• TASK DIRECTIONS
From the first line of the material below through the line containing "Select the word", print every line exactly as it stands, but no pictures.

• STUDY MATERIAL
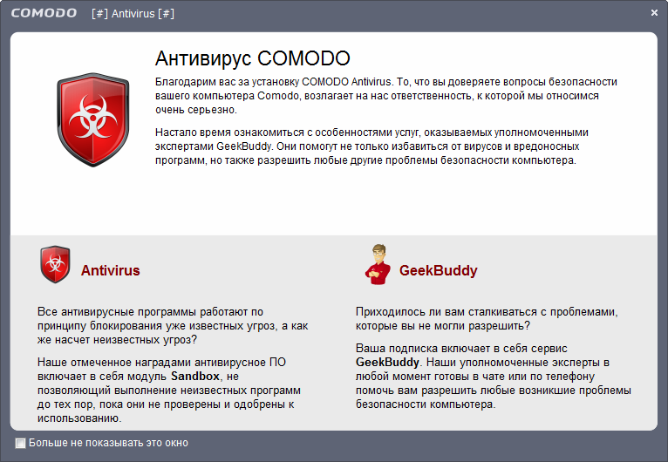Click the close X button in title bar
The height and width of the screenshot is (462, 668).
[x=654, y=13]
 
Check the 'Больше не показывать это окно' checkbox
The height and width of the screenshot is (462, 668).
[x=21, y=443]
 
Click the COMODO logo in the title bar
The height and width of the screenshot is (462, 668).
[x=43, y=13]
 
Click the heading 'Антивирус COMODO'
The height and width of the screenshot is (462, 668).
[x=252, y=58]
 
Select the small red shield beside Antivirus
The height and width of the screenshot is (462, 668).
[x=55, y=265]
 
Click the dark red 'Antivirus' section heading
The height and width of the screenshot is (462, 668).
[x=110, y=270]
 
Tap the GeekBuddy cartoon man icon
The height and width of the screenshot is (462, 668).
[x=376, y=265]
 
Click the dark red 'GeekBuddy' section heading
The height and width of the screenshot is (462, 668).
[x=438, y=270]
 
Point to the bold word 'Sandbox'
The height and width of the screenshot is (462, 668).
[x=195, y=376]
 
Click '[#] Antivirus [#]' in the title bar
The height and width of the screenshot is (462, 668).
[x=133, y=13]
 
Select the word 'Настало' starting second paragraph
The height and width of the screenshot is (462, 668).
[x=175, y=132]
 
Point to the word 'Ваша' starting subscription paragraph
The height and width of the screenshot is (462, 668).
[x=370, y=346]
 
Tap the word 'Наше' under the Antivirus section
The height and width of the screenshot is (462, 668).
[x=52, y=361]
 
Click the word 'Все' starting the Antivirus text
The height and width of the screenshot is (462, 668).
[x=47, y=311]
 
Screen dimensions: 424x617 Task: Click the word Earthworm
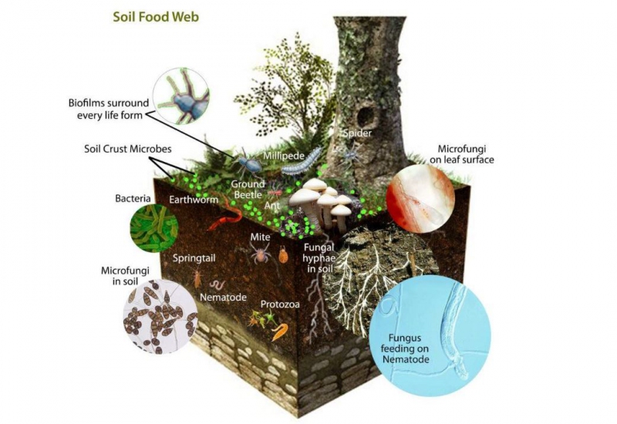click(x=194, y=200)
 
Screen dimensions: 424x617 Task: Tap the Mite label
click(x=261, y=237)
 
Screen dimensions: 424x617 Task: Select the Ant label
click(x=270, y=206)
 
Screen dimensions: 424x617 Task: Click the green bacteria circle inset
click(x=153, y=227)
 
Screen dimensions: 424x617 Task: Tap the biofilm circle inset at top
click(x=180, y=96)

• ANSWER AREA
Click the close X button in title bar
The height and width of the screenshot is (462, 668).
[x=654, y=13]
 
Check the 'Больше не показывать это окно' checkbox
The height and width of the screenshot is (462, 668).
[x=21, y=443]
 
Click the COMODO logo in the title bar
The height and width of the screenshot is (462, 668).
[x=43, y=13]
 
Click the heading 'Антивирус COMODO'
The height and width of the screenshot is (462, 668).
[x=252, y=58]
 
Select the small red shield beside Antivirus
The height and width of the screenshot is (462, 668).
[x=55, y=265]
 
Click the dark red 'Antivirus' section heading
The height and width of the screenshot is (462, 668).
[x=110, y=270]
 
Tap the GeekBuddy cartoon man icon
The height and width of the screenshot is (462, 668).
[x=376, y=265]
 
Click the dark red 'GeekBuddy' section heading
The height and width of the screenshot is (462, 668).
[x=438, y=270]
 
Point to the bold word 'Sandbox'
The height and width of the screenshot is (462, 668).
[x=195, y=376]
 
Click '[#] Antivirus [#]' in the title bar
The height and width of the screenshot is (462, 668).
[x=133, y=13]
 
Select the word 'Настало' starting second paragraph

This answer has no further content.